La numéro 2 de l’exécutif européen a également précisé que l’UE ne renoncera pas aux enquêtes en cours qui visent des entreprises américaines, comme X, Apple ou Meta. De manière générale, les géants américains « réalisent d’énormes profits sur le marché (européen), mais ils sont soumis aux mêmes lois et réglementations que tous les autres acteurs, quel que soit le lieu où se trouve leur siège social », a-t-elle ajouté.

Une position aussi adoptée par Stéphane Séjourné, le Commissaire européen à la Stratégie industrielle, qui s’exprimait lors de la Rencontre des entrepreneurs de France, jeudi 28 août. « Pour l’instant, j’ai entendu des intentions et pas des déclarations. Si les intentions se transforment en déclarations, il faudra revoir les conditions de cet accord (sur les droits de douane, NDLR) », a déclaré le Français, dont les propos sont rapportés par Contexte.

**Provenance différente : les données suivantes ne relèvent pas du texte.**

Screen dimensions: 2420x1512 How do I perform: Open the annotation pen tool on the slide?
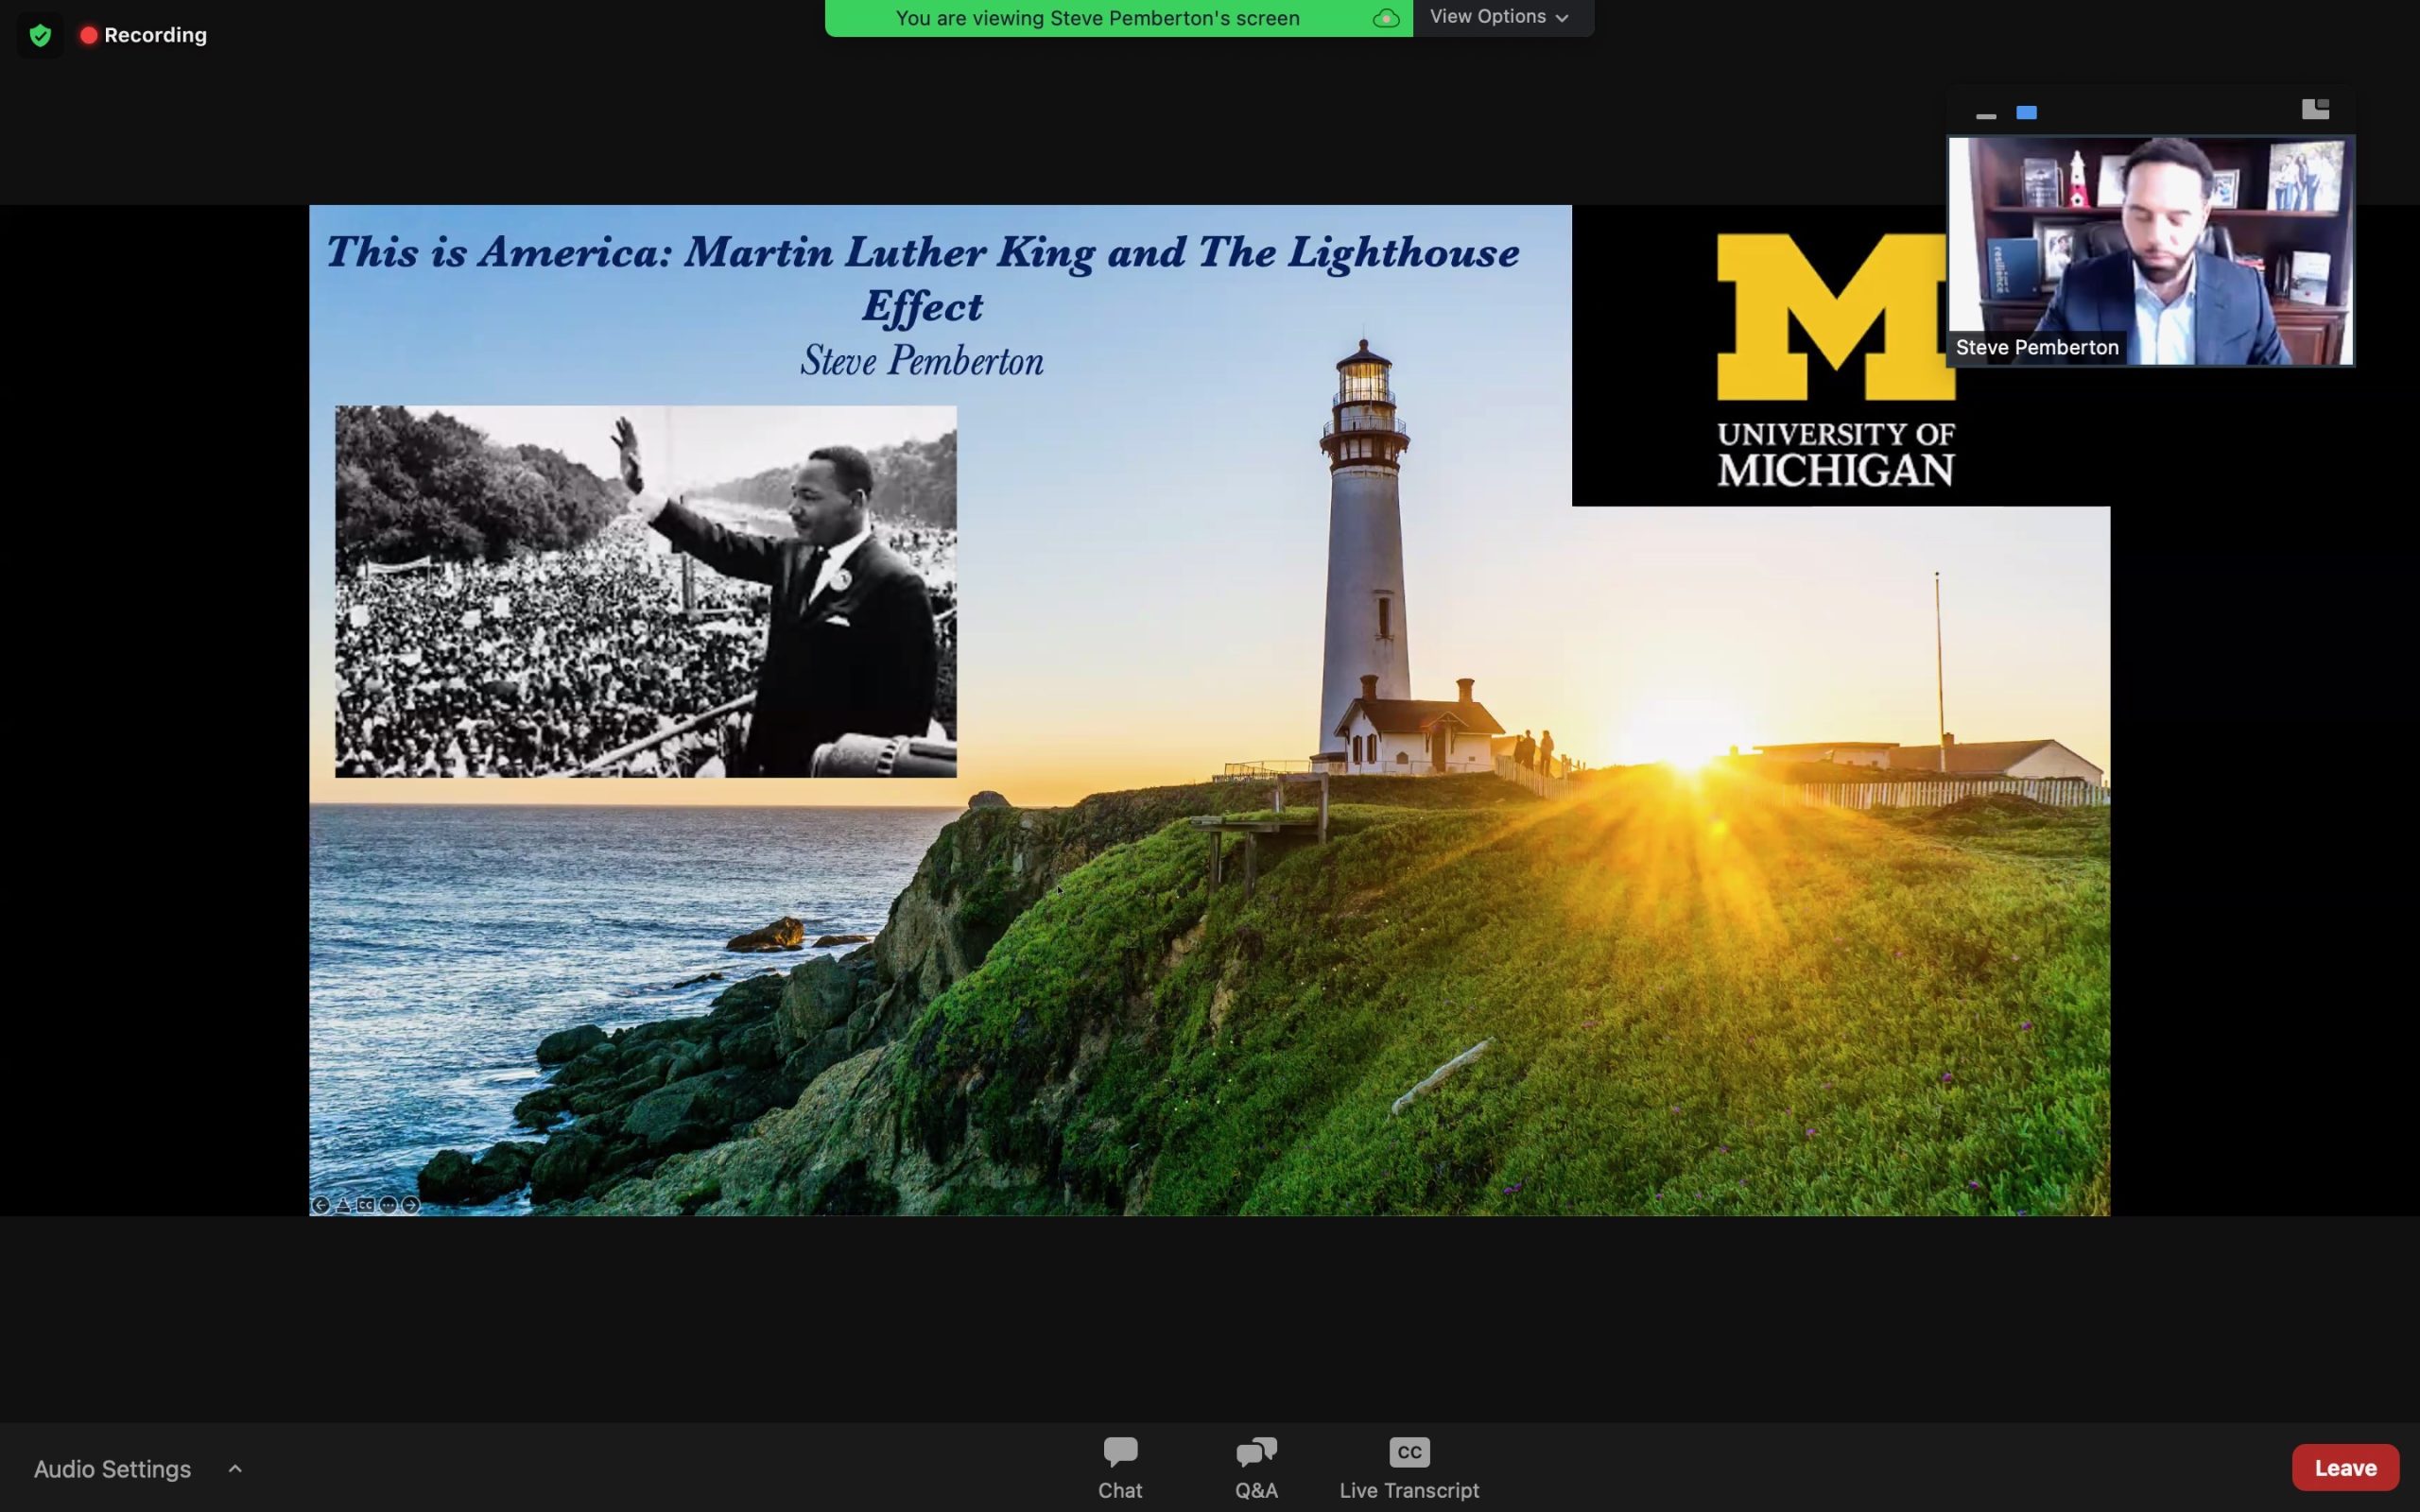(343, 1205)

C’est « l’attaque de trop » pour Thierry Breton

Mais le plus virulent reste – encore et toujours – l’ex-Commissaire européen au Marché intérieur, Thierry Breton. Dans une tribune publiée ce vendredi 29 août dans les colonnes du Figaro, le Français ne mâche pas ses mots. Pour celui qui, il n’y a pas si longtemps, envoyait des lettres courroucées aux géants américains du numérique, la dernière sortie de Donald Trump est « l’attaque de trop ». « Jusqu’à quel point accepterons-nous, nous, citoyens de l’Union européenne, la soumission ? », écrit-il. « En continent libre de ses choix et de ses lois, l’Europe reste un marché ouvert. Mais à la condition d’y respecter nos lois. Notre souveraineté démocratique. C’est non négociable. Non monnayable », martèle-t-il encore. 

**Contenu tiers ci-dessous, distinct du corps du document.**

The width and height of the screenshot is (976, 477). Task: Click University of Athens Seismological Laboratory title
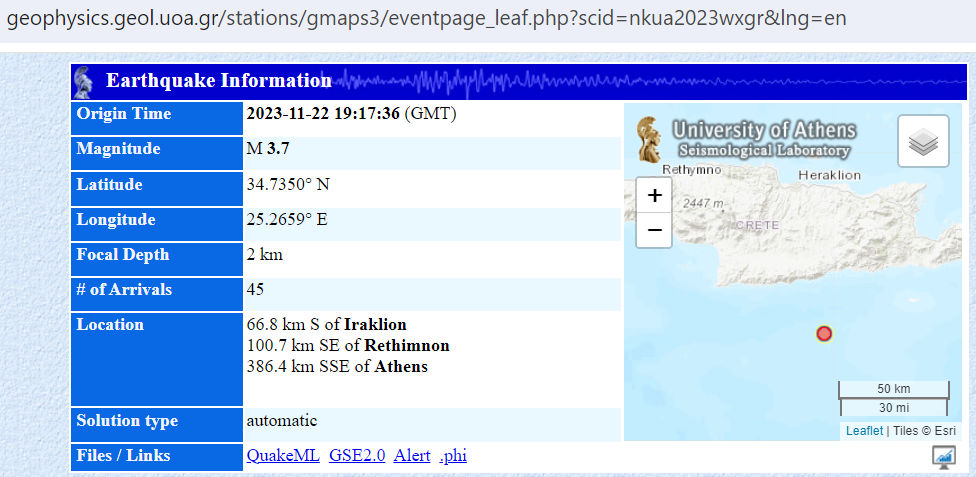pyautogui.click(x=764, y=140)
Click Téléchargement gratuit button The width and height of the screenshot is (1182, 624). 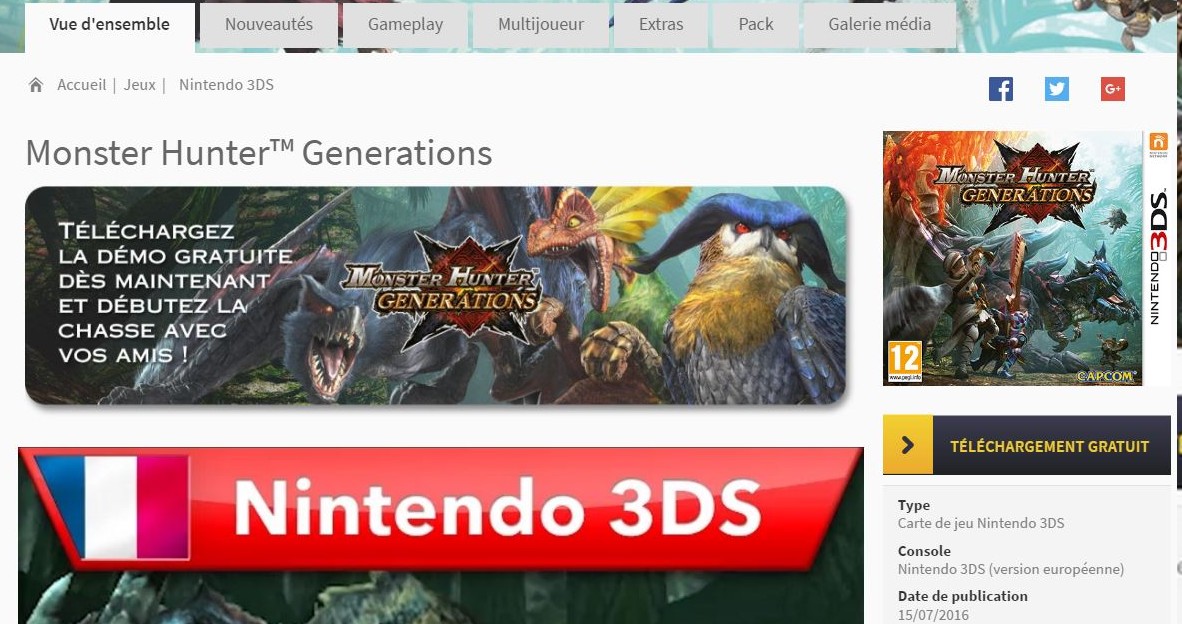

L’ex-ministre français de l’Économie en profite pour tirer à boulet rouge sur l’accord sur les droits de douane. Le texte est décrit comme imposant, d’un côté, « une nouvelle grille unilatérale de tarifs douaniers » aux Européens, qui « pénalise désormais lourdement tout notre continent », avec, en plus, des engagements d’achat de « 750 milliards de dollars de gaz de schiste et autres hydrocarbures américains ». De l’autre, les Américains ont droit à « des droits de douane ramenés à zéro pour tous les produits américains, y compris agricoles ». Pourtant, écrit-il, « une autre voie que la soumission était possible. Une autre méthode que la capitulation par anticipation pouvait être choisie (…) ». Or, « la capitulation était, nous dit-on, préférable à l’incertitude et aux risques de guerre commerciale. (…) Il fallait soi-disant accepter l’humiliation pour éviter l’instabilité. Si nous ne nous ressaisissons pas, nous aurons et l’humiliation et l’instabilité », prévient-il.